Et sur cette base une nouvelle « culture » semble s'ébaucher, bien différente de la confusion et de l'incohérence de la culture moyenne actuelle; elle ne peut en aucune manière rentrer en conflit avec les sollicitations impérieuses du paysage et du climat.

Contempler attentivement les formes naturelles, analyser les architectures traditionnelles pour découvrir leur logique interne, leur intégration dans leur milieu, leur usure aux vents et aux pluies et leur fusion toujours étroite au paysage… et se pénétrer des connaissances et des tendances les plus saines et les plus fortes de la pensée contemporaine… Cela ne revient-il pas à se faire une « culture » qui adhère autant aux réalités géographiques et du paysage qu'aux réalités humaines, sociales et scientifiques actuelles?
N'est-ce pas là même retrouver les conditions favorables qui firent germer et s'épanouir les formes architectoniques traditionnelles?

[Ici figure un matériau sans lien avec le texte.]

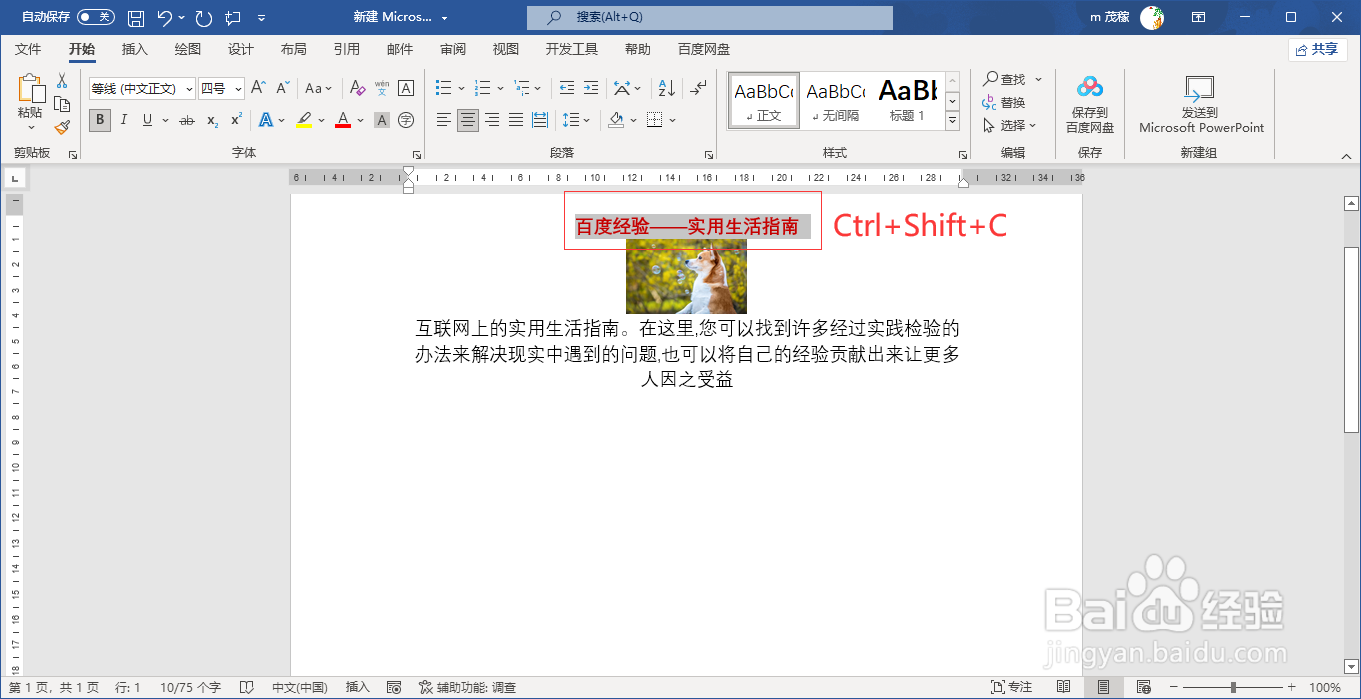Expand the line spacing options dropdown

(586, 120)
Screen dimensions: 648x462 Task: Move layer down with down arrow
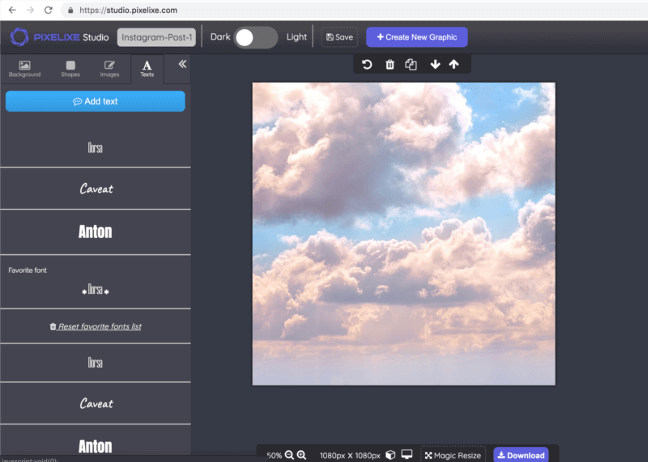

Que le constructeur qui a pu acquérir cet état favorable d'esprit et de connaissances, possède, en plus, une imagination créatrice, il sera alors « architecte », et les formes qu'il « inventera » seront justes et dans la tradition vivante la plus authentique.

Et ces formes auront alors assez d'affinités essentielles avec les habitations dites « traditionnelles » pour que leur proximité les enrichisse les unes et les autres, malgré, et à cause de leurs différences de programme, de techniques et d'ornements.

C'est là, et nulle part ailleurs, sans doute, que se situe la voie, toujours inchangée, de la tradition de bâtir.